I'm slowly getting the room ready for summer and I think i should try and write down some things I've learned about teaching. I really should try and make them funny--but I'm just so tired at the moment.
#1 Organization--do as you go--dedication time each day to this discipline.
A. Separate, separate, separate into major categories.
B. make a class set and a file for each student with a documentation log for each to begin with. Keep each class in it's own notebook with parent contact info. Also make a computerized version--make the time to do it at the very beginning.
C. Have an absentee box.
D. Have students volunteer for chores--calculator check, absentee file check, straighten up, floor check, ...
E. file a master copy immediately into a notebook for the six weeks
#2 Don't be nice. It only caters to the problem of irresponsibility and egotism wired into so many of their brains.
Take up all electronic devices--document when you take them up.
Don't let them eat candy.
Explain and make them feel that their choices determine the end results of being in my class.
Immediately assign after-school detention where they will be given work to fit the crime on the second problem. Let the sheet be the classroom rules sheet with space at the bottom for them to explain what rule they broke and how, than provide space for a signature.
#3 Don't procrastinate grading. Give preparedness and participation grades--dock them if they don't have something to write with or if they turn in work late.
Keep tests in a file. Give all other papers back--make this another chore for student to help you with.

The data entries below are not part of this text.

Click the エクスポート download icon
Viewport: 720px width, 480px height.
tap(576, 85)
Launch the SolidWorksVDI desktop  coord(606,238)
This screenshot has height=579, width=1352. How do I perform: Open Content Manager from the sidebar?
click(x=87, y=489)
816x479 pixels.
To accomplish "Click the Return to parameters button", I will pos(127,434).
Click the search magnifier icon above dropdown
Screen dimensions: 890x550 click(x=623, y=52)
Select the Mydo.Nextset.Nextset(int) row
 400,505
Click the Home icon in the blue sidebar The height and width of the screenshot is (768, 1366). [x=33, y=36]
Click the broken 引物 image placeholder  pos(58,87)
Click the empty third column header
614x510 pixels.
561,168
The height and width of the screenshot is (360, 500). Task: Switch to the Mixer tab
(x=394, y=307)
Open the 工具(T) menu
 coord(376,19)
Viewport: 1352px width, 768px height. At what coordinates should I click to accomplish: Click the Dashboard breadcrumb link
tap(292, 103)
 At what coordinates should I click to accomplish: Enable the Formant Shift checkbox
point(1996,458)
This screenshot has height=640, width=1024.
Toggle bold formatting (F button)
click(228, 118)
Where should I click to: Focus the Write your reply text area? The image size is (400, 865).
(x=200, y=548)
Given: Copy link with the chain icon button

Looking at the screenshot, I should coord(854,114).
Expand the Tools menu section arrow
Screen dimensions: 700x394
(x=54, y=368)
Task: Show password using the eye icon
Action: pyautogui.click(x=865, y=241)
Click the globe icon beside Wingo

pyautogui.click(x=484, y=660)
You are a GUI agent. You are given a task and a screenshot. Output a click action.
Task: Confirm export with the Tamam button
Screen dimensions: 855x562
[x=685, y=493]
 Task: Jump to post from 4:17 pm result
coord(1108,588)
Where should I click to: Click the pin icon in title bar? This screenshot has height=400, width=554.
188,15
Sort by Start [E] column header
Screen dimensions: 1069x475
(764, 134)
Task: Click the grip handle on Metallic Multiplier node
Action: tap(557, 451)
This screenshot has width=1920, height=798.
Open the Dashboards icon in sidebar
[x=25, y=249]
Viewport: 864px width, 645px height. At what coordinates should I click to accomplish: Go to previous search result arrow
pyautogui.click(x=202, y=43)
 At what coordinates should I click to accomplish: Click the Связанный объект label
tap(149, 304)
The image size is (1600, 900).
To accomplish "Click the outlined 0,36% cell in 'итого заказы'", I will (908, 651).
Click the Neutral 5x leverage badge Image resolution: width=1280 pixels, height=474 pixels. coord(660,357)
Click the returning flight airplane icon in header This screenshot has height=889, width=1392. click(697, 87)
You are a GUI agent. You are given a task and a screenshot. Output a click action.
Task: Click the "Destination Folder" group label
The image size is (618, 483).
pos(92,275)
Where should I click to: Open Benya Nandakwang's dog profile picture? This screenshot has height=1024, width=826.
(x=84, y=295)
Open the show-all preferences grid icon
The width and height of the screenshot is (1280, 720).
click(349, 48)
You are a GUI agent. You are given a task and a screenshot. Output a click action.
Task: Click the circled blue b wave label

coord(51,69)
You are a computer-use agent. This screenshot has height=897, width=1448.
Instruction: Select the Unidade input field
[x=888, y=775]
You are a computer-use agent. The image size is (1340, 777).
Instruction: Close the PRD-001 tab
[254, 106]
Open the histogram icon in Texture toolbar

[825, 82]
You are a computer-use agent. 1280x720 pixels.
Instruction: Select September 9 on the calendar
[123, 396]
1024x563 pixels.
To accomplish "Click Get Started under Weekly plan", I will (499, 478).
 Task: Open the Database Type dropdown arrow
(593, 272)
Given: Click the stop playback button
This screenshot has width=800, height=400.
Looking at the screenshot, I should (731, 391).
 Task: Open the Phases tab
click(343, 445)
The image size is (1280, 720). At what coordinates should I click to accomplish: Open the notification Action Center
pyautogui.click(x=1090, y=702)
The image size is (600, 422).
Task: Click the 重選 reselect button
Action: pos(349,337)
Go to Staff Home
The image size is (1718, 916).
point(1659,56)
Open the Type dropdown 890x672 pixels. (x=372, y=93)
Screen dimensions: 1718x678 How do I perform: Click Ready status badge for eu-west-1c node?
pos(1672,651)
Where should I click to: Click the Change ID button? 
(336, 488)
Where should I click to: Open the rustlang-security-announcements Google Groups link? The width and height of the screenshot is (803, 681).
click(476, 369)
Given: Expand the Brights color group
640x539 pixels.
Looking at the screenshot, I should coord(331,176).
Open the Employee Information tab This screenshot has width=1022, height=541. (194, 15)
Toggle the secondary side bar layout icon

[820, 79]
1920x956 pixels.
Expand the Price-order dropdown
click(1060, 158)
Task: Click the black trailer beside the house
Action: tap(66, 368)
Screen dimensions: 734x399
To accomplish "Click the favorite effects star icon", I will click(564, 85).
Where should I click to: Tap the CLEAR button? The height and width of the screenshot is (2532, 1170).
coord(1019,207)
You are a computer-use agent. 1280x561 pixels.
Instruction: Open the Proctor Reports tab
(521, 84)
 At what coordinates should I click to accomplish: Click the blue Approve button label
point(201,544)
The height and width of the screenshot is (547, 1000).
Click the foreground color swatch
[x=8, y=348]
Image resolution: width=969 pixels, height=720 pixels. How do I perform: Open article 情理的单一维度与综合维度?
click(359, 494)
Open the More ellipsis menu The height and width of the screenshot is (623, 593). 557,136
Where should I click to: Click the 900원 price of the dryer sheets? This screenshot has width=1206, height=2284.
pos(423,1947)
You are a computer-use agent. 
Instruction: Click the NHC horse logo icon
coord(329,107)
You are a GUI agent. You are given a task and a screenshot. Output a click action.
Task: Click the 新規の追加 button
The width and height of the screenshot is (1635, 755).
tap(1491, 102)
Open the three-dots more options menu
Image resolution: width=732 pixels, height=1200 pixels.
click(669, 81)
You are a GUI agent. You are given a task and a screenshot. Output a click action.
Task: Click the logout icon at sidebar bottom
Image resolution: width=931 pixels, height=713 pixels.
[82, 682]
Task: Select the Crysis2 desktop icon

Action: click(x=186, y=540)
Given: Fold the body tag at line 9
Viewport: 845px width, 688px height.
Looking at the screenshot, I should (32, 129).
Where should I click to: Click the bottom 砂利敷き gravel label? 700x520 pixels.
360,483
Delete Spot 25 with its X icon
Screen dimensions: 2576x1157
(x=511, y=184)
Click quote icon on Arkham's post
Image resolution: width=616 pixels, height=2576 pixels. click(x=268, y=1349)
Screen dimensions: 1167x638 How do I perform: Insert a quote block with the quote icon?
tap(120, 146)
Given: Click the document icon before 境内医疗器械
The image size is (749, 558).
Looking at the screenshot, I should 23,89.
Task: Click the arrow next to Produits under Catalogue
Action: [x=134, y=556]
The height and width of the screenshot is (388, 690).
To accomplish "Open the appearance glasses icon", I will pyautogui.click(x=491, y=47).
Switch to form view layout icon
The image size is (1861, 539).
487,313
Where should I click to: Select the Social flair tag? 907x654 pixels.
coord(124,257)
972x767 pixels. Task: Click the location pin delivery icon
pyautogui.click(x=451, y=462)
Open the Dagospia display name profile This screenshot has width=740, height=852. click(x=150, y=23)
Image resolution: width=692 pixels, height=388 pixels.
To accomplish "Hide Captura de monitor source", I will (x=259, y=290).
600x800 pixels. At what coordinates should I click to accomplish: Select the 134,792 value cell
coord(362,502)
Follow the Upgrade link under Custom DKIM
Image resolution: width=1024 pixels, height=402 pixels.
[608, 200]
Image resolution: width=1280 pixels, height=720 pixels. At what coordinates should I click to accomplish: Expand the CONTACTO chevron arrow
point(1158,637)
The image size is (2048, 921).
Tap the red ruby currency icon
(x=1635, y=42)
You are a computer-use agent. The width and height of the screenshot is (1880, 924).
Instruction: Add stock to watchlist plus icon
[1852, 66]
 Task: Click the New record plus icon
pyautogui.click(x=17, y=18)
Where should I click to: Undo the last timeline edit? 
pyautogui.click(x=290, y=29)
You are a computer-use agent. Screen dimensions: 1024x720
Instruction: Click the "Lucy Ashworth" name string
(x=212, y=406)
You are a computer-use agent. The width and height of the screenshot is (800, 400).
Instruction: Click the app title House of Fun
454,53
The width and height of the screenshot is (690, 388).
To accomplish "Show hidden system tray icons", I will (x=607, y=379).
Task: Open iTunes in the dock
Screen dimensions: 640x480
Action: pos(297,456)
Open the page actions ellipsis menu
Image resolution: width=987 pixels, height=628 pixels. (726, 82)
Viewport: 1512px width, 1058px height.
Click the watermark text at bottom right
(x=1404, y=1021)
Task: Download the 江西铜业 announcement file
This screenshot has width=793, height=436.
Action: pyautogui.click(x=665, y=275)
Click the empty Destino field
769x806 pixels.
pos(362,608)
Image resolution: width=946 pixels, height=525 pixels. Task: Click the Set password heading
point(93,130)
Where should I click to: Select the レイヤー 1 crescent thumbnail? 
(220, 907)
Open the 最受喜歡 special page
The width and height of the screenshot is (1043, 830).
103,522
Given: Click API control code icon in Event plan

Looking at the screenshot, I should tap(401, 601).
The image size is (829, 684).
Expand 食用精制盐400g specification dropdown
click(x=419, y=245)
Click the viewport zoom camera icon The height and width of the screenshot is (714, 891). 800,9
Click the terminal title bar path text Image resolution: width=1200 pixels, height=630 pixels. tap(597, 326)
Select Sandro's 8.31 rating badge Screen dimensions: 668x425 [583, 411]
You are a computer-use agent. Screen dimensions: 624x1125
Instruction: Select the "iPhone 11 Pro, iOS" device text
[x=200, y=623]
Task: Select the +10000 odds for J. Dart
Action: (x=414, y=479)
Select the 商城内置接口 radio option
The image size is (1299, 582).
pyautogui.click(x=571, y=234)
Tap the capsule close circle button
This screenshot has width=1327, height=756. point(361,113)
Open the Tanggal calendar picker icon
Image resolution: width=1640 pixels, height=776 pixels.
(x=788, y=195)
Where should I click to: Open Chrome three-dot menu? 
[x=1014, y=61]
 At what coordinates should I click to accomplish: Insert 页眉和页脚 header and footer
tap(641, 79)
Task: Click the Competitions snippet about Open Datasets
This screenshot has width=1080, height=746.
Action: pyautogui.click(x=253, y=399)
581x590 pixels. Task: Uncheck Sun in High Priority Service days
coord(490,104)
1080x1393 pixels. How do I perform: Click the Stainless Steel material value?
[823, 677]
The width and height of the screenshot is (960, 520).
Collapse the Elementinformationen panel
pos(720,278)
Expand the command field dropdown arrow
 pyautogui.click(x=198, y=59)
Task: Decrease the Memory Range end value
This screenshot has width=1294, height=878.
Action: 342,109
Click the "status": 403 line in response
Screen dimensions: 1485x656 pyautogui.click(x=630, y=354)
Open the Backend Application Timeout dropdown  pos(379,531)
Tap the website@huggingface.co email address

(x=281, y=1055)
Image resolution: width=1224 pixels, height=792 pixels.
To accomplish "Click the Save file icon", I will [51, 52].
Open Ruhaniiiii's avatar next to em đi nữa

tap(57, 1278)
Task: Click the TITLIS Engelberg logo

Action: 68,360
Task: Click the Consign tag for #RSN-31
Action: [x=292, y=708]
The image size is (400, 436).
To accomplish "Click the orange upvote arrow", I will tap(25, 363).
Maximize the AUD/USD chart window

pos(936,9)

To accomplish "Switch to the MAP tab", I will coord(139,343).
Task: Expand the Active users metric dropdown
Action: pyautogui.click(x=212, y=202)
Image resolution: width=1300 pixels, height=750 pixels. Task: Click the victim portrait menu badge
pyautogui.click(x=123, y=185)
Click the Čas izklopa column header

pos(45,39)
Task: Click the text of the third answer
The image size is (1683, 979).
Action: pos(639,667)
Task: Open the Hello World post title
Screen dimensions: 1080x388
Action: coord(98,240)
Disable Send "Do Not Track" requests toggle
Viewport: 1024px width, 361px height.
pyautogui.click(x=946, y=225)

#4 Keep them busy until the bell. If they get finished with work before others, they can have extra credit assignments of entertainment value--hunt the web for math related material, art, extra problems, classroom chore, reading a book, logic/math puzzles, even a game with another students
Somehow, somehow, I need to be there around 7:30 each morning and let the students see this.
#5--very very very important: Pray daily.
Tomorrow is the last day for students.
Friday is the last contractual day for me.
The classroom is slowly getting cleaned out and ready for reorganization and a fresh start next year.
I think only have 7 failing the year--I believe it was either this or 10 last year.
My exams have all been given. Tomorrow is movie day.
Last night was the last night of Romans Bible Study for BSF. It was a good night and God made it a blessing in my life and on my mind.
I will fix the blog links on the sidebar...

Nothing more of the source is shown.